Adapted from “Accept or Reject?” by Deepak Malhotra (professor, Harvard Business School), first published in the Negotiation newsletter.
Negotiators usually have strong feelings about fairness. Unfortunately, our fairness perceptions tend to be biased in a self-serving manner. Research has shown that, at the end of a negotiation, most people feel they were more cooperative than the other side, that they deserved more than they got, and that the other side made fewer concessions than they did.
Such distorted beliefs can lead to overly rigid bargaining positions and unrealistic demands. As talks drag on, a negotiator can become fixated on what he considers to be fair and, in the process, lose sight of his best alternative to a negotiated agreement, or BATNA.
In negotiation, it’s important to evaluate how much your fairness concerns are worth to you. Sometimes you may be willing to sacrifice money in the pursuit of fairness. But vague, self-serving notions about fairness can cloud your decision making.

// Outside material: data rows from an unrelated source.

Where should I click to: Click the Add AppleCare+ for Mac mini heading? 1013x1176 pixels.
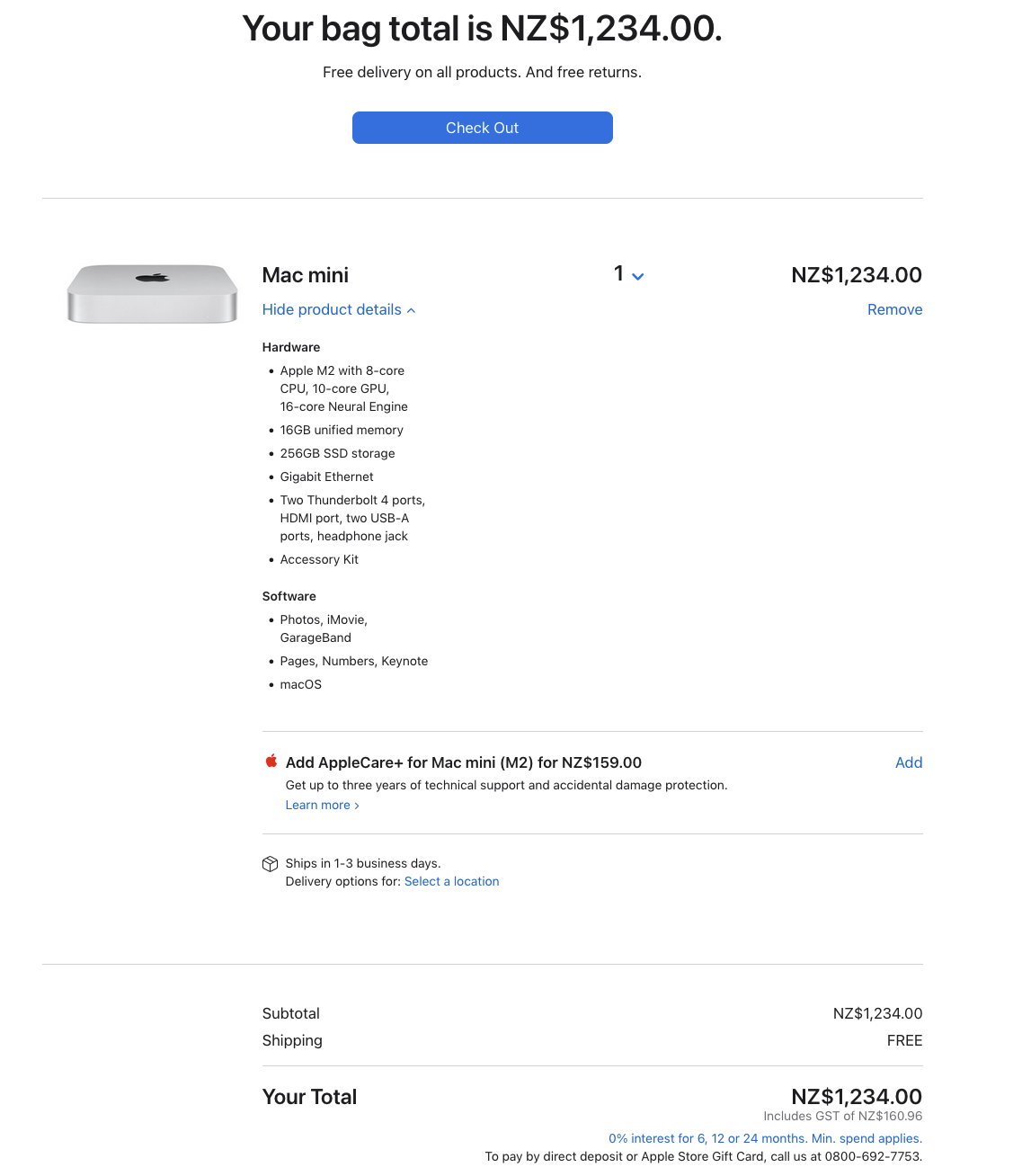pos(463,762)
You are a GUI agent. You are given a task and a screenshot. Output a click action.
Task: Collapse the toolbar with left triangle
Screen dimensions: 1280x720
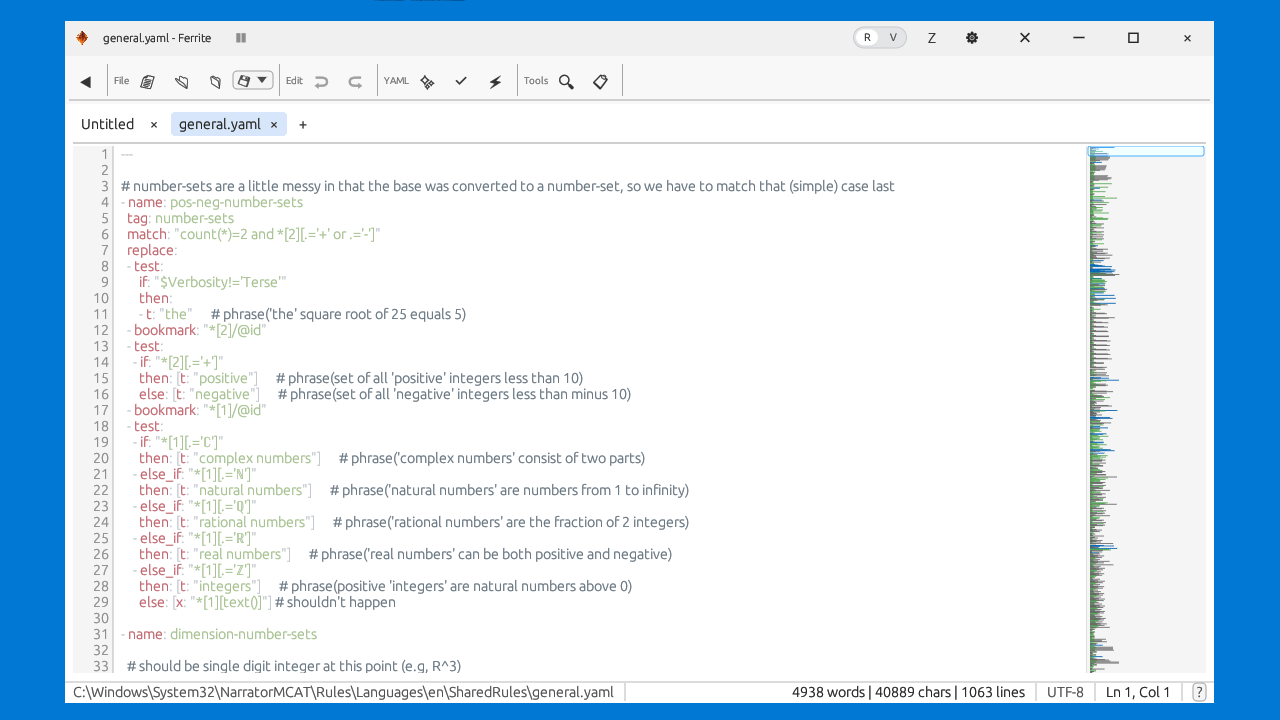(x=86, y=81)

Interestingly, our beliefs about fairness can also induce us to accept deals we should reject. A trip to the car dealership is a classic case. Suppose that, after test-driving a few different cars, Olivia decides that she wants to buy car X, which has a sticker price of $34,000. Her BATNA is to buy the cheaper, somewhat less appealing car Y from a different dealership. She conducts a simple analysis to come up with her reservation value, or the highest price she’ll accept $31,000:
At the dealership, Olivia haggles with the salesperson, who grudgingly lowers the price to $33,000. Not good enough, Olivia tells him with a friendly smile. After going off to “consult with the manager,” the salesperson tells Olivia that, with great difficulty, he has obtained approval to reduce the price by $750. After 20 more minutes of painstaking negotiation, Olivia secures an absolutely final, “we’re not even really allowed to do this” concession-an additional $250 reduction. The final offer, $32,000, is $2,000 below the sticker price. Should she take the car or run?
Regardless of whether the salesperson truly has gone as low as he can, the car costs $1,000 more than Olivia was willing to pay for it when she walked into the dealership. Yet for several reasons, she’s likely to feel pressured to accept the deal. First, because the salesperson made some concessions, Olivia may feel obliged to reciprocate. Second, by the end of a grueling negotiation, Olivia may well have forgotten all about her reservation value. Finally, the salesperson has appealed to Olivia’s sense of “fairness,” arguing that he’s given her a “steal” deal.
When a final offer does not meet your reservation value, none of these reasons is relevant to the decision of whether to walk away. If your BATNA analysis hasn’t changed, your reservation value shouldn’t either.
This analysis probably works pretty well for buying a car, because in that situation it is relatively easy to walk away from any negotiation and find just as good or a better deal elsewhere. Which means people probably do make too many mistakes in the other direction, by accepting a salesman’s offer. In settling lawsuits, however, the alternative of rejecting the other side’s offer is usually fraught with much greater uncertainty, and it is the parties’ analysis of their reservation values that is usually flawed and must be overcome. In other words, most cases settle in a zone outside both parties’ reservation numbers, and that is because people walking into the negotiation generally have not properly evaluated their BATNA.